*** Begin section ***
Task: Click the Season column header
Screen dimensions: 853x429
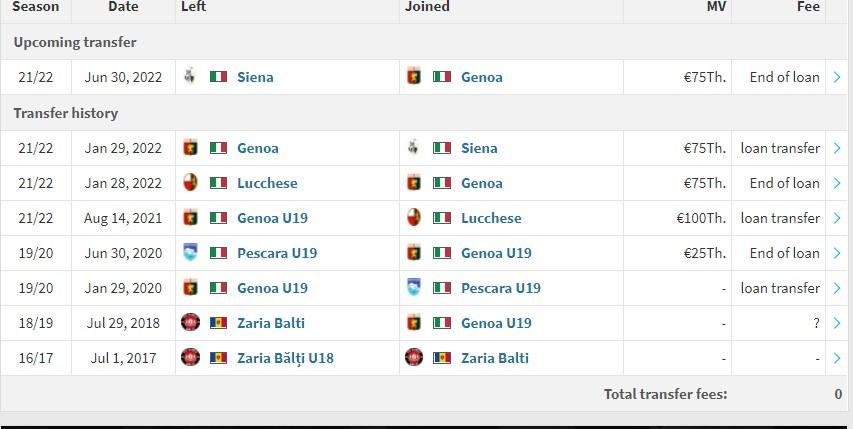Action: click(35, 7)
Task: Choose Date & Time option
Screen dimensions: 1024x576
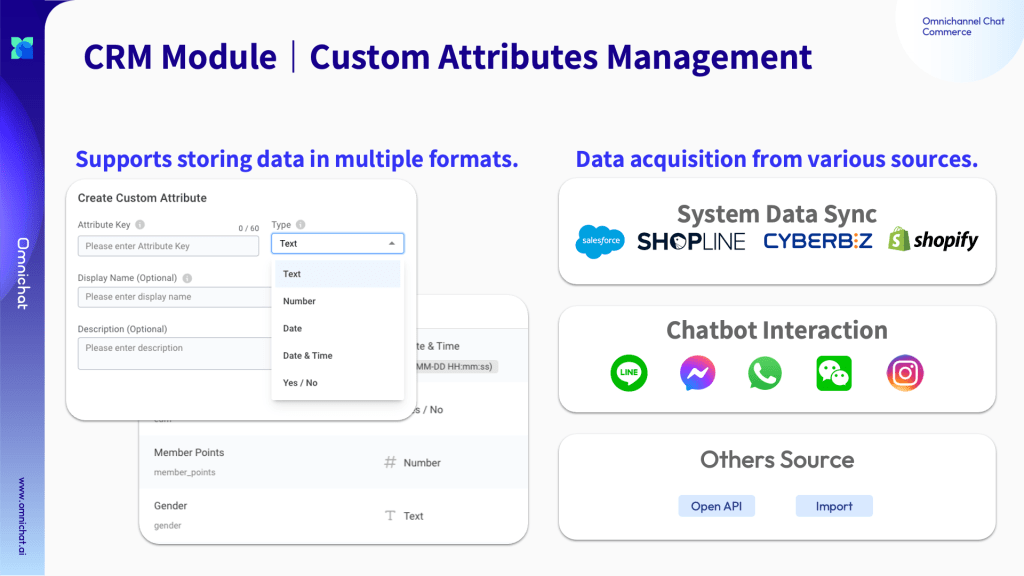Action: (x=307, y=355)
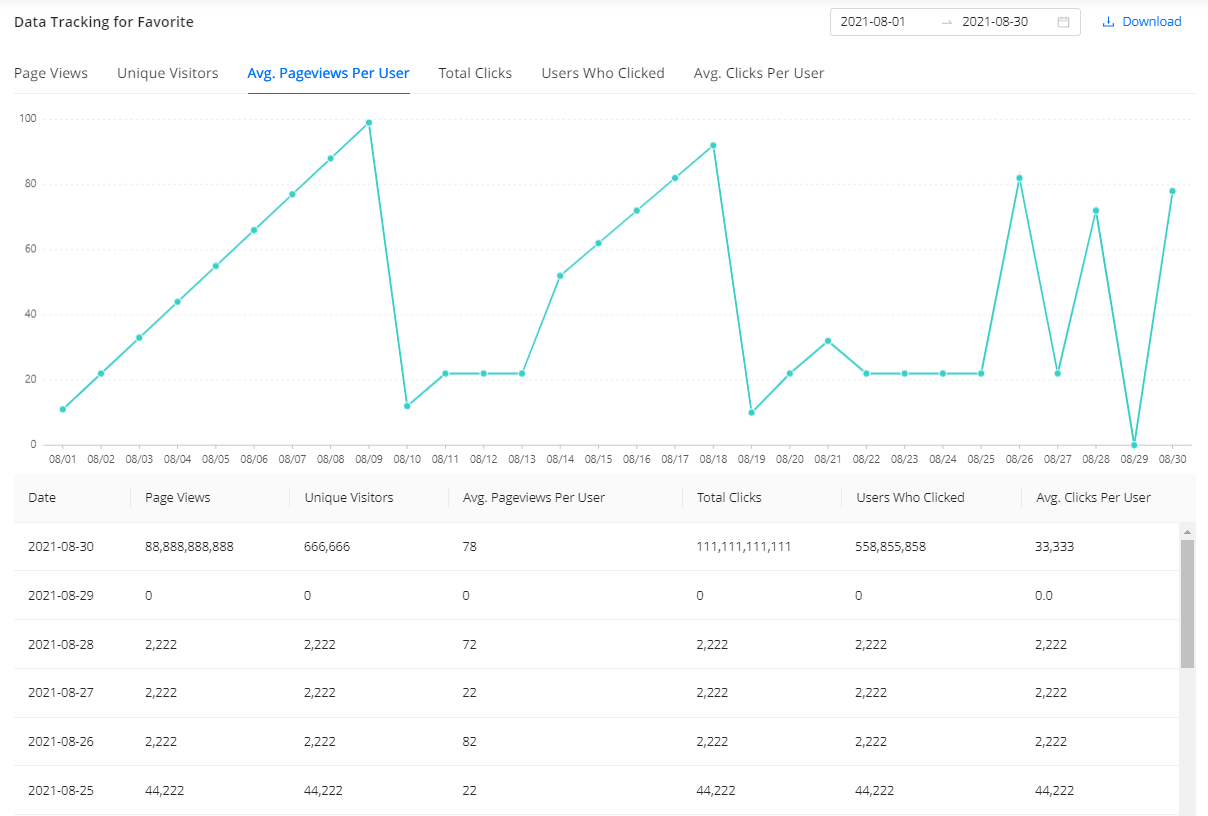1208x816 pixels.
Task: Switch to the Page Views tab
Action: 51,73
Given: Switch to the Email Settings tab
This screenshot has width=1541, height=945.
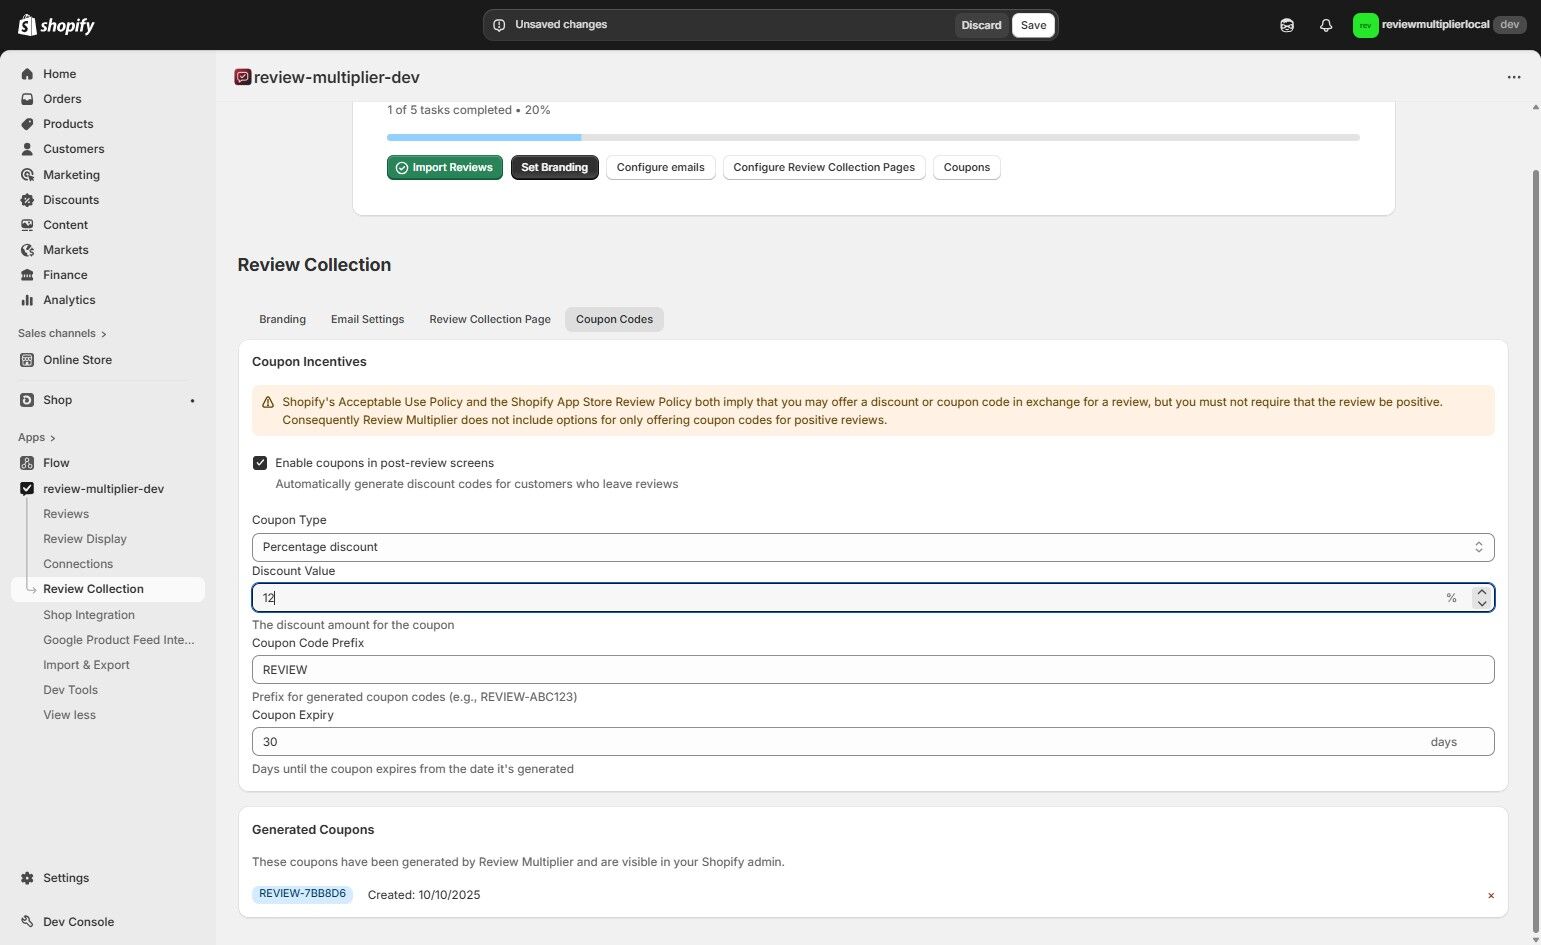Looking at the screenshot, I should pyautogui.click(x=367, y=319).
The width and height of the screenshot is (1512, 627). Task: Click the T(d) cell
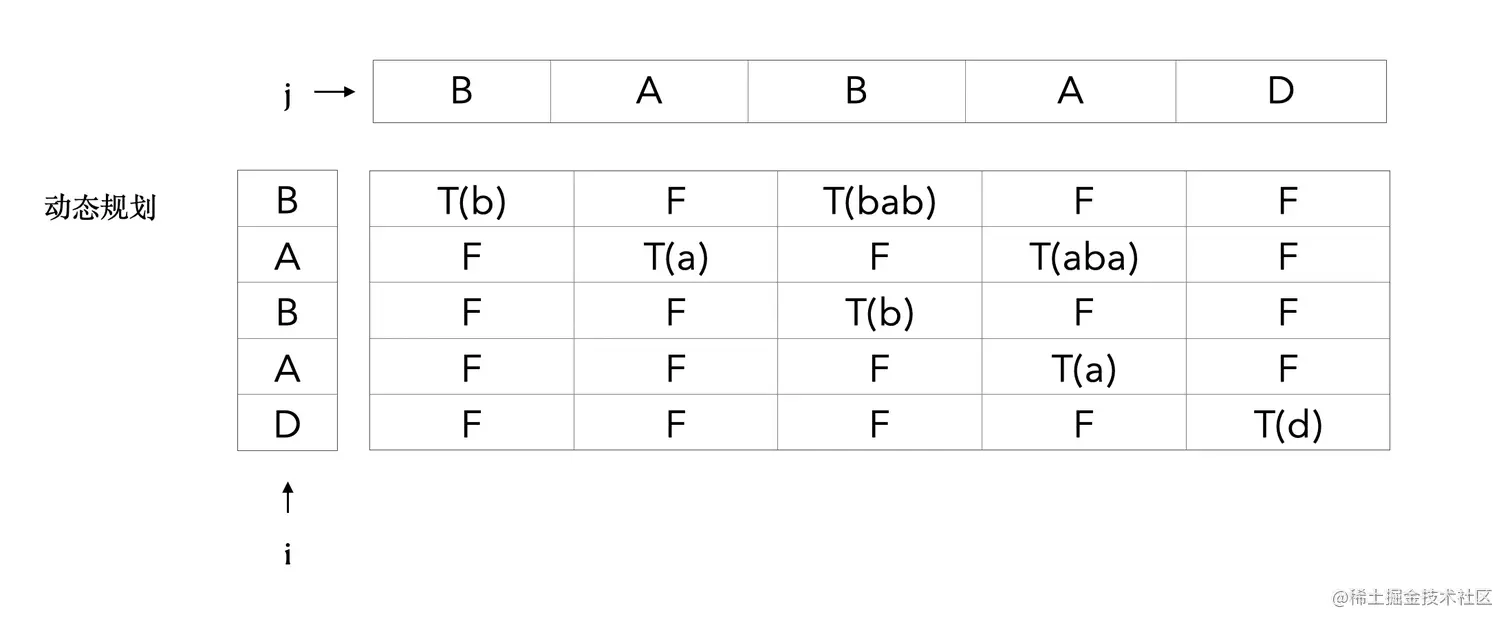click(x=1288, y=425)
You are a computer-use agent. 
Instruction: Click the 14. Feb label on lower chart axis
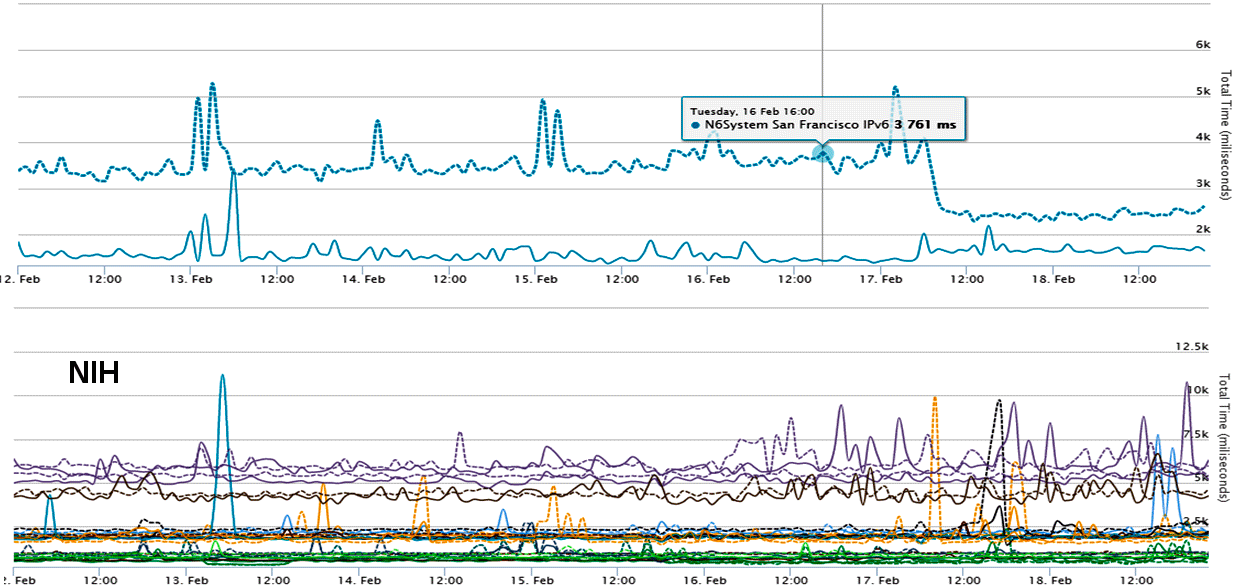pyautogui.click(x=363, y=579)
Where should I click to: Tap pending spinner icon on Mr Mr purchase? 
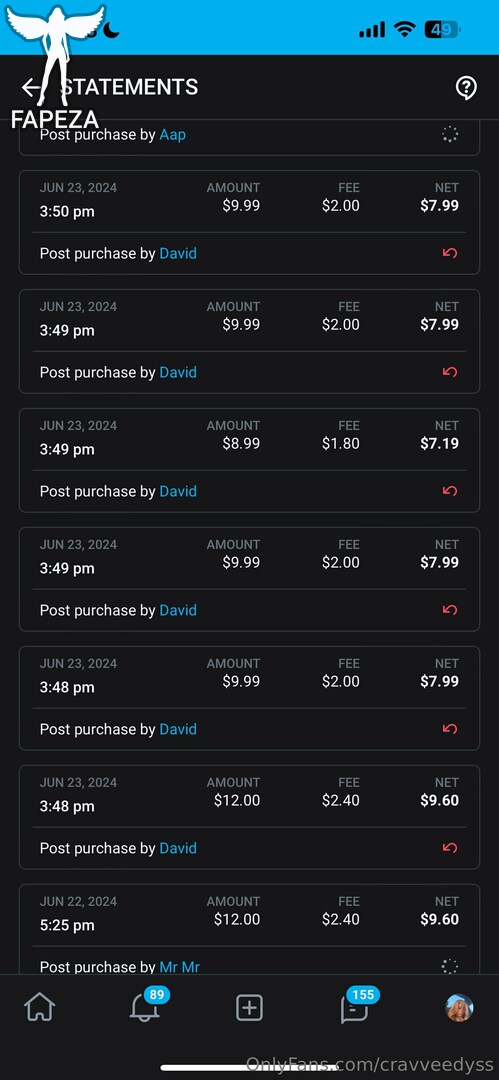coord(449,966)
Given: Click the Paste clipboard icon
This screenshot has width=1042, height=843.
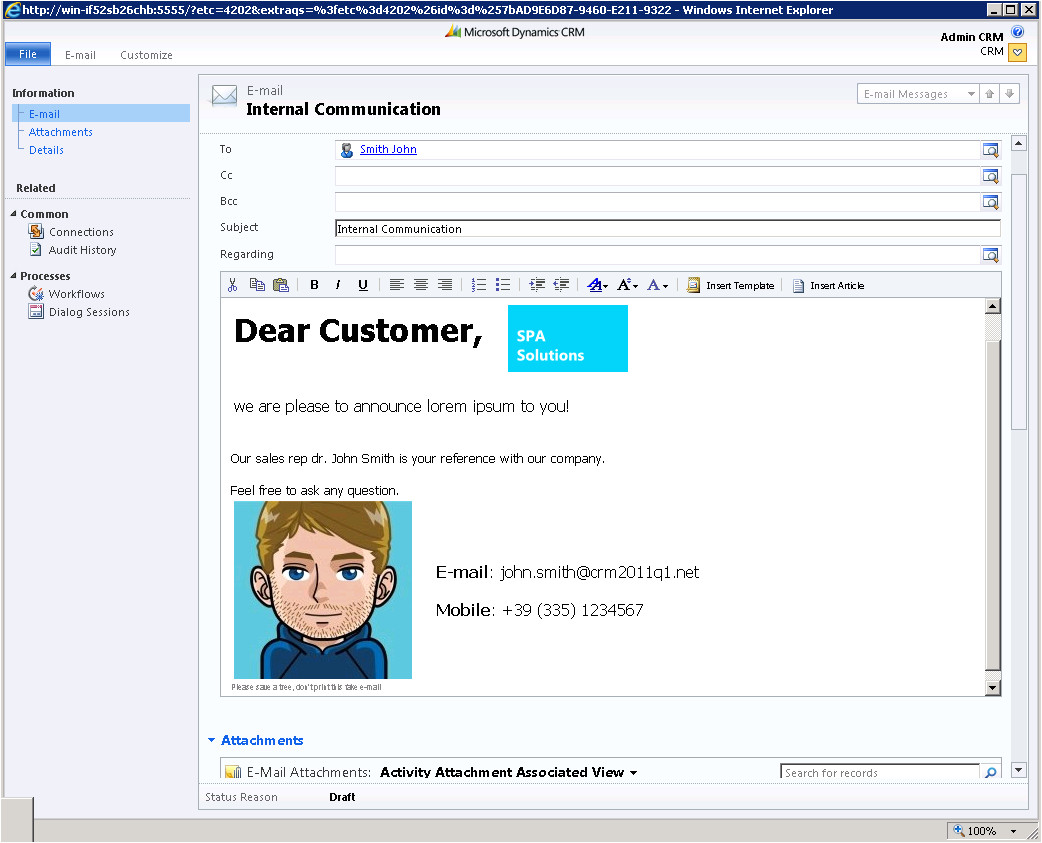Looking at the screenshot, I should click(x=280, y=285).
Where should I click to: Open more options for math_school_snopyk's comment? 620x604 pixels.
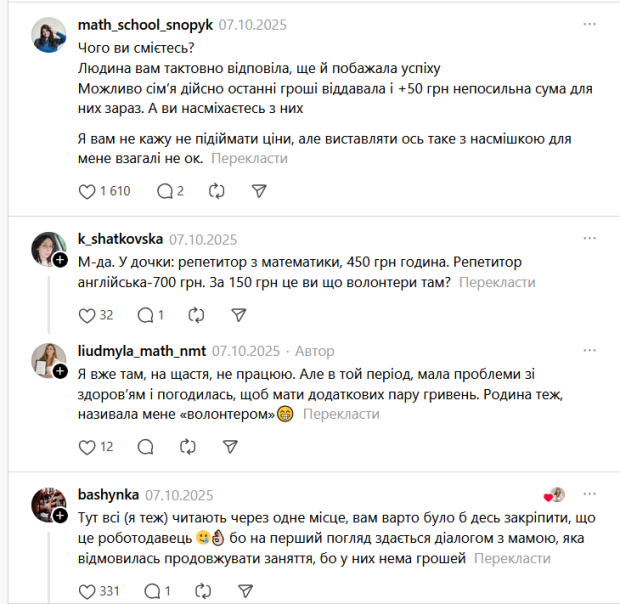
*** End section ***
Throughout the data above, copy all lines where the word "Given" is found.

Given: Switch to the Email Settings tab
Given: Click the Paste clipboard icon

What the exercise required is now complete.